The ideas from the Chalmers iGEM team were presented for the supervisors and advisors during a meeting. The supervisors and advisors only commented on the projects feasibility. The idea to develop a biodegradable pregnancy test kit was “thought out” by the students. The supervisors and advisors then helped the students to proceed with the project by illustrating the usefulness of the pheromone pathway. The supervisors also provided relevant articles.
All text, photos and graphics are written/taken/made by the students. The only exceptions are the sponsor logos and text that are directly provided by the sponsors.
Practical lab work and preparations
All preparations for the laboratory work except some common media and plates were done by the students.
All laboratory work during the summer has been performed by the students. The students received some advice how to perform the experiments from supervisors and other staff in the System Biology group at Chalmers.
The LHCGR gene was ordered from a synthesizing company. The fmo gene was provided by Si Wouk Kim from Chosun University in South Korea and the tryptophanase gene was derived from genomic DNA from E.coli. The FIG1 promoter was amplified from genomic yeast DNA.
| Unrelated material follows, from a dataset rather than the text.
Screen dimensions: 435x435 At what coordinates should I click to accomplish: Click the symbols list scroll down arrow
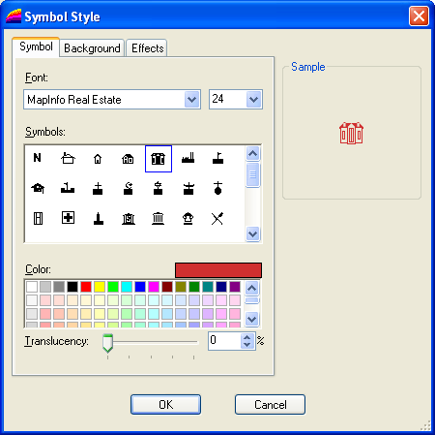coord(252,233)
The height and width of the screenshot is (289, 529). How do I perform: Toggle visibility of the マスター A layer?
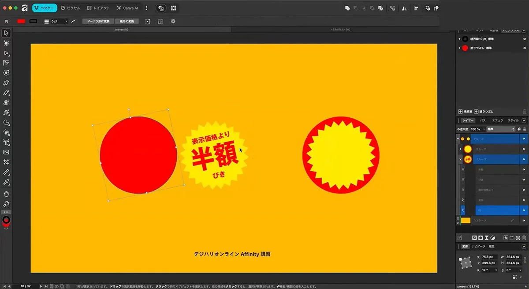point(524,220)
The final strain used (IMFD-73) was provided by the Kondo group from Kobe University in Japan and has the endogenous GPCR Ste2 and the feedback regulator Sst2 deleted. Five amino acids in the native yeast Gα protein are replaced by the corresponding ones from the human Gα protein.
The lab strain CEN.PK 113-11C and the plasmids pSP-GM1 and pIYC04 were received from the System Biology Group at Chalmers.
The idea to model the yeast pheromone pathway and to modify it to suit our needs was given to us by our supervisor Torbjörn Lundh. Ideas and suggestions of how to model our pathway was taken from different articles which we found ourselves in different databases. To solve the system of ODE's MATLAB was used.